Have you seen my reproducible snippet? I could not find any way to fix that.

Thanks for the example! I see what’s going on here now. Right now, it’s not possible to dynamically create callbacks after the app starts. They need to be created in advance.

This means that it’s impossible to create these types of dynamic interfaces, where new callbacks are defined as new components are rendered.

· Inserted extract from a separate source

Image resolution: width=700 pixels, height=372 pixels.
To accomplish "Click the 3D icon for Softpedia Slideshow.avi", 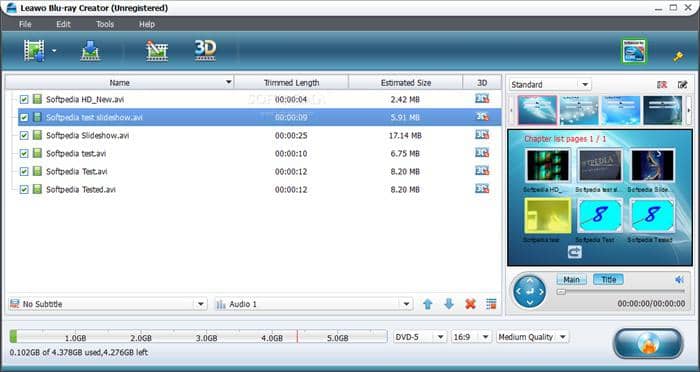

I’d like to be able to support this in future versions of Dash. If any company out there would like to prioritize this work through a sponsorship, please reach out.

2 Likes

Maybe you can think of a way to make page automatically refresh just after first loading? Buttons work after reload, I have tried to make link to that page html.A instead of dcc.Link as that makes it reload, but that is not enough. It have to fully load and then be reloaded somehow.

Ok. I have figured out a solution.

The link to that page is actually a normal Flask route in html.A:

toc = html.Div([
        html.Ul([
            html.Li(dcc.Link('Home', href='/')),
            html.Li(html.A('Example', href='/load-example')),
        ])
    ])

And that Flask route fires create_callbacks():

@server.route('/load-example'))
def redirect_example():
    create_callbacks()
    return redirect('/example')

That way, after redirect callbacks are already created and Dash handles everything like earlier, but buttons are working as the ‘refresh’ occurred before loading example page.

Hello, I am actually having the same problem right now and I couldn’t quite understand your solution, can you explain it further or post a snippet of the improved code?

Also, has Dash done anything about that problem since August, 2017?

Thanks,

Just pre-create callbacks in advance, even if it means some of them (most of them??) will not be required. In practice, I doubt they will introduce a lot of overhead. While not perfect, I don’t think this is a major limitation in dash, atm.
You will need to set app.config.suppress_callback_exceptions = True for this to work though.